This is probably a long shot, but I wondered if anyone had any suggestions for overcoming a problem I'm experiencing.
A little bit of background info to explain the problem:
My soft synth is written in C++, in the form of a lib file. When the synth is used for a demo/intro, the demo will simply link to the lib in order to use it.
For the synth VST GUI, I have a C++ DLL that contains the lib file for the synth. My synth interface is written in C# and I communicate with the synth via a C++ DLL (which links to the synth lib and acts as a wrapper for the synth and exposes various method to initialize the synth, get/set params and patch names etc).

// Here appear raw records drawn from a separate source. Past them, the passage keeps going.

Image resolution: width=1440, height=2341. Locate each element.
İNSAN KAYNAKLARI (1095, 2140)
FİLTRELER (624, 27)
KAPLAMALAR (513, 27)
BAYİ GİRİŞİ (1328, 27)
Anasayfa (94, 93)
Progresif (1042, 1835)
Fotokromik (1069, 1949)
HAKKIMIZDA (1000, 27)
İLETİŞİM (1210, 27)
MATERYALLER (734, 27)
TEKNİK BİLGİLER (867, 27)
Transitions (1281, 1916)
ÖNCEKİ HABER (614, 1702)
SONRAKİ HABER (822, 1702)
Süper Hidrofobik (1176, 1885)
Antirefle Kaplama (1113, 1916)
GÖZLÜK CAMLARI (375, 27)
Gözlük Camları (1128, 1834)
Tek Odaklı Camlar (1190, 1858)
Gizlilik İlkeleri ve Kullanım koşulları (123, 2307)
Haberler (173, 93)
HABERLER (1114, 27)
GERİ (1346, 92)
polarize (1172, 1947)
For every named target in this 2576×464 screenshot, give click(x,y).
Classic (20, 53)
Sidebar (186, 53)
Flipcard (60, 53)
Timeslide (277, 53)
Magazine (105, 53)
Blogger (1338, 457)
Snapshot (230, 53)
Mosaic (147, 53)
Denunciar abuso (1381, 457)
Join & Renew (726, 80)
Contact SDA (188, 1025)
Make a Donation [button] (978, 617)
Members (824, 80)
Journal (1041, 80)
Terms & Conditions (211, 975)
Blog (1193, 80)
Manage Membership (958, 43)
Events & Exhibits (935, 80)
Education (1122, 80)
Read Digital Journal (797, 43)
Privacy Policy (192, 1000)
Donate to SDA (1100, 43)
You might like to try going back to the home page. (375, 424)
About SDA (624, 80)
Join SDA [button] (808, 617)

The C# GUI communicates by using PInvoke to call the methods in the DLL, which in turn calls methods in the synth lib code.
My problem is that when debugging, the C# code calls a method in the DLL to initialize the synth which creates all the synth parts in memory (patches, wavetables etc etc). When debugging terminates, I'm left with a rather large memory leak as the memory allocated by the native code is not freed. After a few test runs in Visual Studio using the debugger, I'm out of memory.
I'm wondering if there is any way round this without having explicit cleanup code in the DLL to free the memory? I'm also concerned that if I do add code to free the memory, I will have no way to call it when debugging terminates and execution is suddenly halted before I get a chance to fire off a call to the cleanup code and free the memory.